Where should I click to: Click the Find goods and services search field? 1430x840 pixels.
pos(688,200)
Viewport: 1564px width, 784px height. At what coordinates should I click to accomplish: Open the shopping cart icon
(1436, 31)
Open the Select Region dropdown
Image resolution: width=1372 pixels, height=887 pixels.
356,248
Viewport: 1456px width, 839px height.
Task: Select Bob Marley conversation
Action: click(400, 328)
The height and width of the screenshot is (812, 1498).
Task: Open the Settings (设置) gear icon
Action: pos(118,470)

_Exercise:_
Nothing in the records may be left out; transcribe all of them exactly.

_Your response:_
Where should I click to: Click the Find goods and services search field? 1430x840 pixels.
pos(688,200)
Viewport: 1564px width, 784px height. At what coordinates should I click to accomplish: Open the shopping cart icon
(1436, 31)
Open the Select Region dropdown
Image resolution: width=1372 pixels, height=887 pixels.
356,248
Viewport: 1456px width, 839px height.
Task: Select Bob Marley conversation
Action: click(400, 328)
The height and width of the screenshot is (812, 1498).
Task: Open the Settings (设置) gear icon
Action: pos(118,470)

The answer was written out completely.